Ich saß schon oftmals in der Stille nieder
Nachsinnend einem räthselhaften Lied,
Das leis' und heimlich, flüsternd immer wieder
In Lust und Weh durch meine Seele zieht.
Doch wie ich sann und träumte lange Stunden
Und wog das Wort im Geiste hin und her,
Ich konnt' den Sinn des Liedes nie erkunden
Und Ton und Weise traf ich nimmermehr.
Und oftmals hab' ich's in die Nacht getragen,
Und rief die Schläfer in der Wildniß wach,
Und ließ den Sturm die Flügel um mich schlagen,
Und sprach des Wetters wilde Worte nach.
Doch wie ein Glockenläuten immer wieder,
Das heimathher, erinnrungsmächtig zieht,
Auf Sturm und Wetter treibend immer wieder
Umschwebte mich das räthselhafte Lied.
Ist's eine Stimme zukunftferner Tage,
Ist es ein Wehrruf der Vergangenheit,
Ist's eines nah'nden Kummers leise Klage,
Ist es ein Jubellaut aus alter Zeit?
Ist es mein Glück, das, nie zum Licht geboren,
Vor meines Lebens Thür vergessen singt,
Ist es der Engel, den ich einst verloren,
Der rufend über meinen Weg sich schwingt?

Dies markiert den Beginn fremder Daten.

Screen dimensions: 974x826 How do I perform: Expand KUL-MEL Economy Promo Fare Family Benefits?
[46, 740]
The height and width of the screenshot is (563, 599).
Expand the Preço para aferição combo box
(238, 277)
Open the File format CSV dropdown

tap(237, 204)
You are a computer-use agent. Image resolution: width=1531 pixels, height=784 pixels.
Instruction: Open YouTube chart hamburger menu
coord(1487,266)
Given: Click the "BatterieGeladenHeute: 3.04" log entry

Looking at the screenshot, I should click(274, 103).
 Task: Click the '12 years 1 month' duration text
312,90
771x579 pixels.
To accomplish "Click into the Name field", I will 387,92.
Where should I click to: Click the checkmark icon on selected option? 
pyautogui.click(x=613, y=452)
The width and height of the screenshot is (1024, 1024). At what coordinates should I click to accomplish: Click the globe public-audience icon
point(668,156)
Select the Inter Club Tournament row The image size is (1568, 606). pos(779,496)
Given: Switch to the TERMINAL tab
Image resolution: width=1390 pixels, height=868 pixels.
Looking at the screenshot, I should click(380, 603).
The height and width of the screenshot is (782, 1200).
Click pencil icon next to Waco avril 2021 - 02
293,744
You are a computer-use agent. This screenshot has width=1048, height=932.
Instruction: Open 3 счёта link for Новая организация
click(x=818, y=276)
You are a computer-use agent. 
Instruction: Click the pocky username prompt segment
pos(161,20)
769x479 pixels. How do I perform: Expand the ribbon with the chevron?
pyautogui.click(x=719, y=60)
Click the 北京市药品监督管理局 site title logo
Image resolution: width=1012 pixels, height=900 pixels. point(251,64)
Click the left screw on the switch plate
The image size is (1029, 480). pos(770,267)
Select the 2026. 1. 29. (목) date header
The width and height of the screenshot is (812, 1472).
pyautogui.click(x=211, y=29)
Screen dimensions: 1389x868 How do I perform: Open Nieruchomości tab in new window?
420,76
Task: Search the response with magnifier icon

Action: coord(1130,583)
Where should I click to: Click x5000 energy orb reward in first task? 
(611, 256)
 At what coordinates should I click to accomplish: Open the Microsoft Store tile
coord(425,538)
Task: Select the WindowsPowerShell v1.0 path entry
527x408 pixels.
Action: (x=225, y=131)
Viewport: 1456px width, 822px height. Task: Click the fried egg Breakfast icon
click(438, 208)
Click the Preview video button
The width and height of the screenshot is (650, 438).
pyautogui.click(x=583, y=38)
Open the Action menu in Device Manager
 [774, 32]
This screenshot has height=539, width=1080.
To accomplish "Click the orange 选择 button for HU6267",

Ich weiß es wohl, ich werd' es niemals finden
Dies dunkle Lied, halb Seufzer, halb Gebet,
Kein Wort erreicht's, kein Reim vermag's zu binden,
Und keinem Maß der Silben ist es stät.
Ein ewig Räthsel wird es mich umschweben,
Ein heimlich Glück, ein unverstandner Schmerz,
Bis Gott es reimen wird zu seinen Zeiten:
Es ist mein eignes dunkles Menschenherz.